The 75-megawatt Crawfish River Solar Project to be built in the town of Jefferson in Jefferson County is officially changing hands from Ranger Power and D.E. Shaw Renewable Investments to Alliant Energy.

The change in ownership, announced Monday, comes after the Public Service Commission of Wisconsin approved Alliant’s proposal to add 675 megawatts of solar energy to its generation portfolio.

“Alliant Energy is leading the transition to a cleaner and more sustainable energy future,” said Ben Lipari, Alliant’s director of project development and customer solutions. “We are making significant solar investments in southcentral Wisconsin, including the Crawfish River Project, as part of that long-term plan. This new solar project will create hundreds of jobs, spur economic development and deliver long-term cost savings for our Wisconsin customers.”

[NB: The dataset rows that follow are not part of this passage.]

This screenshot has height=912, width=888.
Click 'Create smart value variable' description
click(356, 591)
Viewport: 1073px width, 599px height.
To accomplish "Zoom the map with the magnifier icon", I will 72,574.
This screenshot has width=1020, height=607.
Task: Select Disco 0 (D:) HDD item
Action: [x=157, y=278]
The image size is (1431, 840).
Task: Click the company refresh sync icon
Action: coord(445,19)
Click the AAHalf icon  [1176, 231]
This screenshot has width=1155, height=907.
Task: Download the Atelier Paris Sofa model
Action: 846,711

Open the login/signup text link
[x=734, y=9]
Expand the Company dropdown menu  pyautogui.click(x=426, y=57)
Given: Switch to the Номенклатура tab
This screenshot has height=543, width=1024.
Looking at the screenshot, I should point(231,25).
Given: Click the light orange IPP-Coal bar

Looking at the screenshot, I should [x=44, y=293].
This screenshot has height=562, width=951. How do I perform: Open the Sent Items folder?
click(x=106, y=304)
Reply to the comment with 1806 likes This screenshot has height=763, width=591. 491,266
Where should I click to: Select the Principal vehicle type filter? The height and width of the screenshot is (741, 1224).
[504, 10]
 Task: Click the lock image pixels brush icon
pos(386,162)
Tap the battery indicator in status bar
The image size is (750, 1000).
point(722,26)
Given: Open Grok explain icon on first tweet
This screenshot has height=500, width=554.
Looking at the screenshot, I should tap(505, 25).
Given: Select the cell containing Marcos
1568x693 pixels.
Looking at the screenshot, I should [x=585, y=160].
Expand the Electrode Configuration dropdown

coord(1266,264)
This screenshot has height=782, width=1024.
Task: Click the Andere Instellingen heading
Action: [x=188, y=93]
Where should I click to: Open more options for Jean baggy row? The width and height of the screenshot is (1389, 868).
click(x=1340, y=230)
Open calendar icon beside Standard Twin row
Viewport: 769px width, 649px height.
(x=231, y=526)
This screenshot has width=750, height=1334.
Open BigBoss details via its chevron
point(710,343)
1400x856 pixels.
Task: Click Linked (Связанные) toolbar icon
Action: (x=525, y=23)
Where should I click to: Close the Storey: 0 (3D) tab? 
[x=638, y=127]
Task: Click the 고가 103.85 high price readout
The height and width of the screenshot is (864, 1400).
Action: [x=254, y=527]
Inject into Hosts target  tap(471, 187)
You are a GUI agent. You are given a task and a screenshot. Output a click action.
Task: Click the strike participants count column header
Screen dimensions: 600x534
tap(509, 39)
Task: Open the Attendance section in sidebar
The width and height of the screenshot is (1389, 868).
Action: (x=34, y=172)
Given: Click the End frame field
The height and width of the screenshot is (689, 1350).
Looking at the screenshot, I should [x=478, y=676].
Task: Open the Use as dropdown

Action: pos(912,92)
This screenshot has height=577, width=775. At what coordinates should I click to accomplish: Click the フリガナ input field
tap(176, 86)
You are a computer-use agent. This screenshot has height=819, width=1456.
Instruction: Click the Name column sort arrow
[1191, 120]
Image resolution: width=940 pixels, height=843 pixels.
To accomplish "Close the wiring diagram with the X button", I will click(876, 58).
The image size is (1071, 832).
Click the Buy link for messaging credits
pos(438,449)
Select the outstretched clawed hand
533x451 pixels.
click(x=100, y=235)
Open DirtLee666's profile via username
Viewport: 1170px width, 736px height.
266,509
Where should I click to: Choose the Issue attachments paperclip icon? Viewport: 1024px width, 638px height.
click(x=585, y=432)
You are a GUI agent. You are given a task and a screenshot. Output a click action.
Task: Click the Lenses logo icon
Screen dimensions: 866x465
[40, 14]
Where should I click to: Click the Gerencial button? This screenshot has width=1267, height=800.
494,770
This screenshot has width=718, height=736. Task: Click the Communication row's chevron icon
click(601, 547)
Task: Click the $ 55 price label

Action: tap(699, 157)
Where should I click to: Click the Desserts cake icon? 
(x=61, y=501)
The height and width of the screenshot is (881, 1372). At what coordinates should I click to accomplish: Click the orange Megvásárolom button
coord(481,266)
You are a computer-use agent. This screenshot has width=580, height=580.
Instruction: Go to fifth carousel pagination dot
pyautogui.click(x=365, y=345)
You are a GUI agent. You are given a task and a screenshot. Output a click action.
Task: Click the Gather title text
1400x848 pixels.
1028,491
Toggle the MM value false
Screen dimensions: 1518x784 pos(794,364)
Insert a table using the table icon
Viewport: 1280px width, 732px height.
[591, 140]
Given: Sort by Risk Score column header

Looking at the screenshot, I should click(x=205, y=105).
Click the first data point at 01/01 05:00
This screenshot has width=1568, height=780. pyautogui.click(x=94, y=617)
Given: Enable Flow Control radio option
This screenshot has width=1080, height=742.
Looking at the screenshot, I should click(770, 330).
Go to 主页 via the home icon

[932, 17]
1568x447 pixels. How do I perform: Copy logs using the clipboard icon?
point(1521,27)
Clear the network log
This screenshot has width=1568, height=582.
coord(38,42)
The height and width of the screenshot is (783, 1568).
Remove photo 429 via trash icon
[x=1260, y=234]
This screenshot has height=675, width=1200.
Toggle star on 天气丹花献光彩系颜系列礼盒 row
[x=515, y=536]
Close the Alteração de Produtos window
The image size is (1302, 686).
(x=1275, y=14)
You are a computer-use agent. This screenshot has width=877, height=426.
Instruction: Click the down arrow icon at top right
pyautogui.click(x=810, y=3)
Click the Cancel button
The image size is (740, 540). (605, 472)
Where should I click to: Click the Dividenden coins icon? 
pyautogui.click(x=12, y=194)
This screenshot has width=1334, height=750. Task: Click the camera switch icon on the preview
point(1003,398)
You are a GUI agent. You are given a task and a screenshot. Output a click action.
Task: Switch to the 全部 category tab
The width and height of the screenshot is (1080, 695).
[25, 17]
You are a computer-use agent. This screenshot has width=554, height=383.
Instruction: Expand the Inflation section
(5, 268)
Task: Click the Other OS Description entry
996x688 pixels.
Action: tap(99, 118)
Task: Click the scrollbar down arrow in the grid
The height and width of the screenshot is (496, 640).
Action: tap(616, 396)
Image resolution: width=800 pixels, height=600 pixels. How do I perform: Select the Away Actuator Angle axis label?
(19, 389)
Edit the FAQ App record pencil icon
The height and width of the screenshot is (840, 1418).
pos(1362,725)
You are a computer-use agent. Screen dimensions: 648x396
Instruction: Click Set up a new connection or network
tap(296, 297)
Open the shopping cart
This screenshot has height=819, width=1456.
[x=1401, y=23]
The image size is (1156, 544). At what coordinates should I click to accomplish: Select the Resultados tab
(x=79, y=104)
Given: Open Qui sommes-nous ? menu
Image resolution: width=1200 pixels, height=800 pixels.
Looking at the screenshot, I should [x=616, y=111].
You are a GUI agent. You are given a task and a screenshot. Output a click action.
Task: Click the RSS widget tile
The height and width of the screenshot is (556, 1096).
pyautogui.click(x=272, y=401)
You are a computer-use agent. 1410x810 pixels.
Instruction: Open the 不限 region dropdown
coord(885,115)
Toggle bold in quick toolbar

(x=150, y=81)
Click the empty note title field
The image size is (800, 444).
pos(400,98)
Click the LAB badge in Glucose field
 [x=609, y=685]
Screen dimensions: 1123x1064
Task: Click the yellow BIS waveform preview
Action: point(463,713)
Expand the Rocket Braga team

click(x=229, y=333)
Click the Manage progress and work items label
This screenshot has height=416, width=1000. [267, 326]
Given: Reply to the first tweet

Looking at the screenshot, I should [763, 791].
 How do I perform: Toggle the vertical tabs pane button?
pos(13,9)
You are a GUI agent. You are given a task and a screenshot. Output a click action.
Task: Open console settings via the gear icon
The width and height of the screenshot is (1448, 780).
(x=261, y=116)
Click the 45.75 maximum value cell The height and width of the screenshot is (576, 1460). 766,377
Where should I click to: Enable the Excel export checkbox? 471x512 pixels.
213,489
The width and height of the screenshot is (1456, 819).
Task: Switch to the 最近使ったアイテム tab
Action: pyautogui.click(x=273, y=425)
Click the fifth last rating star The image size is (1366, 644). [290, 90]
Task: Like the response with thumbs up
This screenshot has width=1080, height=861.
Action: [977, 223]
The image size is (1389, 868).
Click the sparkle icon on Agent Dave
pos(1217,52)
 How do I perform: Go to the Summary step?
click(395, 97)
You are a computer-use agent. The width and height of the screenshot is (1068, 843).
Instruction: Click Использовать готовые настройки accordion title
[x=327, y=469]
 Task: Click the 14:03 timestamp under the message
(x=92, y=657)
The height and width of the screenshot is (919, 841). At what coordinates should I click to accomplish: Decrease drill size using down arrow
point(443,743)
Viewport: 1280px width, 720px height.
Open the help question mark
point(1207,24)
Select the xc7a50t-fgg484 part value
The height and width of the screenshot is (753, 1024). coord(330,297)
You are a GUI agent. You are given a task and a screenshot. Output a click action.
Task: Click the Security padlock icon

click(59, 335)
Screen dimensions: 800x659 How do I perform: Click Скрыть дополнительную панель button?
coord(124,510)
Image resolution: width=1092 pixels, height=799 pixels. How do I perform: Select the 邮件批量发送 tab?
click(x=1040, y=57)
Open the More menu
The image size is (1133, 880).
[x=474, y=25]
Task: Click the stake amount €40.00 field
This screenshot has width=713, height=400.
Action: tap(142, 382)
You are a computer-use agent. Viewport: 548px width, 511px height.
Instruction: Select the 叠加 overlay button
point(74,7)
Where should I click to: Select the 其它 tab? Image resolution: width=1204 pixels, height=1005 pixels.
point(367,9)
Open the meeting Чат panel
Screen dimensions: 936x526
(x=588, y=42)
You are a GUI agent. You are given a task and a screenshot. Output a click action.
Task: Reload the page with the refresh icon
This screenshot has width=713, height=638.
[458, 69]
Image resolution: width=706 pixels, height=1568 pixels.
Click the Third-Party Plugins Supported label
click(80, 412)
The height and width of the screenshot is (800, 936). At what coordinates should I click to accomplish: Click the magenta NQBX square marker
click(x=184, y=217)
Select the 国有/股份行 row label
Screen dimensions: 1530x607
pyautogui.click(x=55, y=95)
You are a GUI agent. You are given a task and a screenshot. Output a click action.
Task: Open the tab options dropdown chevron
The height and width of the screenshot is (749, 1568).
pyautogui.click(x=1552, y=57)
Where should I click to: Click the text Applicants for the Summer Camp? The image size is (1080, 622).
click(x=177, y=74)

Lipari said it was good to work with Ranger Power through the development phase of the project and that Alliant looks forward to partnering with them as their engineering, procurement and construction contractor.

Alliant is contracting with a subsidiary of DESRI to build the project west of Jefferson near Highway 18. Work on about 500 acres is expected to begin in the spring with a targeted completion date in late 2022, according to Alliant.

During construction, more than 250 jobs are expected to be created. Alliant representatives said once the solar project is operational, it will generate enough electricity to power nearly 20,000 Wisconsin homes.

“Combined, the town and county will receive an estimated $300,000 in annual shared revenues for the next 30 years to be used as determined by local communities and their elected officials,” Alliant stated.

In May 2020, Alliant Energy introduced its plan to build six large-scale solar projects in Wisconsin. Then in March 2021, the company announced plans to build six more projects, which would make Alliant the largest owner and operator of solar energy in the state of Wisconsin.

The 12 solar project proposals would be built in nine Wisconsin counties. Collectively, they would add nearly 1,100 megawatts of solar energy generation to the state’s energy grid, enough to power nearly 300,000 homes. Alliant says these projects would help customers save more than $2 billion in long-term costs and that they will also deliver steady revenue through new construction opportunities, create an estimated 2,000 construction jobs, and provide about $300 million in revenue to local communities and landowners over an estimated project lifespan of 30 years, the company said.

Other counties where Alliant wants to build solar installations are Rock, Green, Richland, Grant, Dodge, Sheboygan, Waushara and Wood.

The company says solar installations have a low profile, are almost silent, and generate zero emissions, odors or harmful byproducts. During operation, planted prairie grasses and pollinator habitats create a hospitable environment for pollinating insects and birds. When projects reach the end of their useful life—about 30 years—Alliant can choose to extend them or remove the equipment and restore the land for use as desired, including for agriculture.